Texto de lectura ::
Ante la existencia de opiniones dispares solo quedan dos alternativas, el silencio o rebatirlas en defensa de las tuyas; así pues, me planteé la necesidad o conveniencia de exponer mi criterio que, como puede deducirse, resultaba diferente.
En ningún momento he pretendido tener razón, pero consideré que no carecía de lógica aportar otros puntos de vista con el fin de buscar una mayor aproximación a la verdad. Siempre expresé mi opinión en libertad y acepté humildemente cualquier réplica que pudiese surgir como consecuencia de la misma.
Esta es una de las razones fundamentales por la que he titulado mi libro El poder de la controversia, aunque no ocultaré que existen otras de importancia, que podrían, por sí solas, dar pie a este título.
La controversia es una discusión reiterada entre dos o más personas que defienden opiniones distintas. Al margen de esta definición, y muy lejos de criterios demasiado extendidos, no con excesivo acierto, en ningún párrafo, apéndice o comentario consta que dicha controversia pueda estar exenta de toques de violencia verbal o de otro tipo, términos que siempre se deben eludir por considerar la violencia como una mala compañera que aporta poco valor a la razón.
Desde mi punto de vista, no solamente es buena, también es necesaria, dado que el intercambio de opiniones sobre idénticos o parecidos temas nos permiten más luz y mejores resultados para avanzar hacia un estado de plenitud en la formación y el conocimiento.
Este vocablo envuelve cualquier disciplina, ya que todo puede y debe ser opinado con la condición de que en estas discrepancias dialécticas siempre se conserven las formas. El contenido e intensidad de una conversación deben ser modulados por la educación y el respeto.

Instrucción A ::
Transcribe sin ningún cambio el fragmento del texto sobre la controversia que comienza en "Ante la existencia" y termina en "de la misma.".

Los datos ::
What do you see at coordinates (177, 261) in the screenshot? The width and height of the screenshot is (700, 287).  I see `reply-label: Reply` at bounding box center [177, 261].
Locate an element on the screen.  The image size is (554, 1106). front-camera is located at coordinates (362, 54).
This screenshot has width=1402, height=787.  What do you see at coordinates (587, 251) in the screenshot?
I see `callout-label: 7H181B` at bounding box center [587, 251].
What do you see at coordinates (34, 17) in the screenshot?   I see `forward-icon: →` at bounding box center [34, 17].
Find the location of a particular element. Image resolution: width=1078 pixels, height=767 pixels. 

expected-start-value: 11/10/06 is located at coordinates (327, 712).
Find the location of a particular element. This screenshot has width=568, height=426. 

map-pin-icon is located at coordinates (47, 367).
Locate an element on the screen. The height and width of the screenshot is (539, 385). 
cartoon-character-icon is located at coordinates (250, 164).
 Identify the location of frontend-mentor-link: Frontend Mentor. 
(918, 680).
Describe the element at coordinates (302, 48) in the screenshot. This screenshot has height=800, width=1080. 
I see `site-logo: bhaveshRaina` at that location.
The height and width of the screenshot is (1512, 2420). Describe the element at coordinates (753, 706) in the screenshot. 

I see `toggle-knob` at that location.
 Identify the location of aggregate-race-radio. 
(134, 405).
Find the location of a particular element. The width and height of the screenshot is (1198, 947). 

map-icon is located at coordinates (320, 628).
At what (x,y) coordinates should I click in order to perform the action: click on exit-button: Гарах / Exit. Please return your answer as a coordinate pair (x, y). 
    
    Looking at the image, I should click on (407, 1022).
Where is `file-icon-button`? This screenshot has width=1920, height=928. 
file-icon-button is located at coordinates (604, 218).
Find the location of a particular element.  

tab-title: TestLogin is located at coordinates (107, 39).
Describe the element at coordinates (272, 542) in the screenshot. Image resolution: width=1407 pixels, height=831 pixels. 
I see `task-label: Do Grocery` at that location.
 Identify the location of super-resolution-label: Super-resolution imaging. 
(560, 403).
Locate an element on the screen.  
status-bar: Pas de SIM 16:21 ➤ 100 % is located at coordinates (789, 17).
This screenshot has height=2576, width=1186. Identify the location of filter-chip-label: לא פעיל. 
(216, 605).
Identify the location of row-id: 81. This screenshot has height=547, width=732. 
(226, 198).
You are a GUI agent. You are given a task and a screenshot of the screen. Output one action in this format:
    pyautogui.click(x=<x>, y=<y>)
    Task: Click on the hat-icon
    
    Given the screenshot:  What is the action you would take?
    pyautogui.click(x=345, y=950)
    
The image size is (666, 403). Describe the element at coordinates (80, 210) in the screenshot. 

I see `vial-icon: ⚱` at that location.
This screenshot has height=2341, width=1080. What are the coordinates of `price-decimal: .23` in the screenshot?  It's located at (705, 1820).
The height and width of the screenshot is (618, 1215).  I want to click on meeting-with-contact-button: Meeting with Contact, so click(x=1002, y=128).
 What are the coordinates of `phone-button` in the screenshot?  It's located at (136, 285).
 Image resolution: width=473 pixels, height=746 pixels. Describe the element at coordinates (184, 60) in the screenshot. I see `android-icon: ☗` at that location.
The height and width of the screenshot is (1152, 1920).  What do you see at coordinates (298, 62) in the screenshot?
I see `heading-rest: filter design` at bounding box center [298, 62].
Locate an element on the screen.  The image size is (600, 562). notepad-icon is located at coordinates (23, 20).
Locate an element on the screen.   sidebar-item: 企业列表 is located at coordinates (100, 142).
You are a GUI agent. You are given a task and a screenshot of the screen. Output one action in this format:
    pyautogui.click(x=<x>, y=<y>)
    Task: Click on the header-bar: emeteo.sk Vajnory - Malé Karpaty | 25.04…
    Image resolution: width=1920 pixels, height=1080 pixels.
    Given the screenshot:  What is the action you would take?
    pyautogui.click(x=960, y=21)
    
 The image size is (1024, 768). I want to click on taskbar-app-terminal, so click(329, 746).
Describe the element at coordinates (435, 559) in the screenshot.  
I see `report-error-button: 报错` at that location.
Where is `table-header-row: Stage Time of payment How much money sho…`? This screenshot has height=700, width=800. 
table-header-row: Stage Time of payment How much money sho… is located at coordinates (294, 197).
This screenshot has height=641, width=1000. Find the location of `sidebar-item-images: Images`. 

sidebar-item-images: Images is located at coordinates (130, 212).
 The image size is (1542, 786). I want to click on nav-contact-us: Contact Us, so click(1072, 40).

Instrucción B ::
En las entradas, reproduce literalmente las líneas comenzando en la que contiene "Locate an element on the screen. The" y terminando en la que contiene "(134, 405).", con ambas incluidas.

Solución escrita A ::
Ante la existencia de opiniones dispares solo quedan dos alternativas, el silencio o rebatirlas en defensa de las tuyas; así pues, me planteé la necesidad o conveniencia de exponer mi criterio que, como puede deducirse, resultaba diferente.
En ningún momento he pretendido tener razón, pero consideré que no carecía de lógica aportar otros puntos de vista con el fin de buscar una mayor aproximación a la verdad. Siempre expresé mi opinión en libertad y acepté humildemente cualquier réplica que pudiese surgir como consecuencia de la misma.

Solución escrita B ::
Locate an element on the screen. The height and width of the screenshot is (539, 385). 
cartoon-character-icon is located at coordinates (250, 164).
 Identify the location of frontend-mentor-link: Frontend Mentor. 
(918, 680).
Describe the element at coordinates (302, 48) in the screenshot. This screenshot has height=800, width=1080. 
I see `site-logo: bhaveshRaina` at that location.
The height and width of the screenshot is (1512, 2420). Describe the element at coordinates (753, 706) in the screenshot. 

I see `toggle-knob` at that location.
 Identify the location of aggregate-race-radio. 
(134, 405).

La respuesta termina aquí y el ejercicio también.